QUOTED TEXT:

A Perspective on Pacific Art in Christchurch
Pacific art is one of the more internationally successful and innovative sectors of New Zealand’s art industry, but Pacific artists in Ōtautahi have struggled to be a visible part of the city’s cultural landscape. Due to our small population and distance from the Pacific art capital that is Auckland, our artists have often developed in relative isolation, relying on our Pasifika arts community to maintain a sense of cultural vitality, belonging and place within the city.
Intimately tied to identity and place, Pacific art flexes in and out of everyday life. For some artists, the notion of being categorised as Pacific still carries the stigma of difference and limiting expectations around what that implies. For others, it’s a difference that is integral to their experience and is deeply encoded in everything they do. All Pacific artists seek meaningful context and engagement with their work, but they often look for validation in the context of cultural institutions that predominantly serve the mainstream.
In Canterbury, this context was determined by the existence of our Pacific Arts Festival, the University of Canterbury’s Macmillan Brown Pacific Artist in Residence programme, tertiary courses on Pacific art, events like the Pacific Arts Association’s International Symposium (held in Christchurch in 2003), and exhibitions by Pacific curators. It was encouraged by galleries like the Salamander, which focused on developing a market for Pacific artwork, and by supporting galleries CoCA, Our City Ōtautahi, the Physics Room, Jonathan Smart Gallery and PaperGraphica and represented in collections at the University of Canterbury, the Canterbury Museum and Christchurch Art Gallery. These things all contributed to the visibility of Pacific art in Ōtautahi. But it is the people that activate these spaces and events who determine their success.
As the earthquakes shattered our buildings and performance venues, they also shook the foundations of our small arts community.
A Pacific story
As the earthquakes shattered our buildings and performance venues, they also shook the foundations of our small arts community. One loss felt keenly has been Pacific Underground, which began as a creative vehicle for the likes of Oscar Kightley, Anton Carter, Dave Fane, Malo Luafutu (Scribe), Pos Mavaega, Dallas Tamaira, Joy Vaele and Shimpal Lelisi. As an independent theatre and music production company, Pacific Underground’s role extended to events management. Managers Tanya Muagututi’a and Pos Mavaega ran a central city office in the Christchurch Arts Centre and established the city’s annual Pacific Arts Festival. Forging strong relationships throughout the performing arts sector and within the Christchurch City Council, Pacific Underground became something of an institution, as did the festival. Providing a platform to develop and showcase local talent alongside more established artists, the festival’s focus was on Pacific entertainment. What began as a family day with a market, local cultural groups, dance crews, singers and musicians, grew to encompass an extended program of contemporary and heritage arts, workshops, exhibitions and evening performances.
Hosted in the Arts Centre, the festival delivered inspired collaborations and magical performances. It turned Christchurch into a tour destination for Pacific musicians and became a televised feature on Tagata Pasifika. Facilitating an inter-island flow of creativity, the festival encouraged the innovative spirit and professionalism of our arts community, but more importantly provided a relevant context in which to see ourselves as part of a colourful cultural landscape.

PROBLEM TO SOLVE: Write a continuation of the article on Pacific art in Christchurch, starting after its final sentence. The lines that come after the article on Pacific art in Christchurch have nothing to do with it.

INFORMATION PROVIDED:
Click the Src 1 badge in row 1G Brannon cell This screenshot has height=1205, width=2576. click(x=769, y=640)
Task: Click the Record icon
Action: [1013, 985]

EXPECTED OUTPUT:
Eventually, managing the festival impacted on Pacific Underground’s other commitments and the festival celebrated its tenth and final year in February 2010. After 2011, the breakdown of the city’s infrastructure, especially in the east, forced Pacific Underground to move to Auckland. In their absence, the voice of Ōtautahi’s Pacific arts community was lost amidst the clamour to salvage what was left of the city’s creative industry. Not long after, the University of Canterbury decided to restructure the Macmillan Brown Centre for Pacific Studies and the Pacific Artist in Residence programme was discontinued.
Home grown
The often conservative nature of Ōtautahi’s cultural and institutional landscape easily undermines the talent and cultural contribution of the Pasifika artists who regard Christchurch as home. Most reluctantly move north, but some flourish regardless. More than a decade ago Christchurch rapper Scribe’s musical debut, The Crusader, hailed his regional pride across the nation’s airwaves and we all learned to chant ‘not many, if any’. Similarly, for many years poet Tusiata Avia actively maintained her profile on the international poetry circuit from the eastside depths of Aranui.
Recently, the play Black Faggot, written by award-winning Christchurch-born Samoan playwright Victor Rodger, was performed in his home town, A multi-faceted coming out story, Black Faggot makes no concessions for polite society but was proudly presented as part of the 2015 Christchurch Arts Festival. While Rodger’s work plays to mainstream audiences in Auckland, Melbourne, Hawaii and Edinburgh, this was the first time in twenty years it had been commissioned in Christchurch.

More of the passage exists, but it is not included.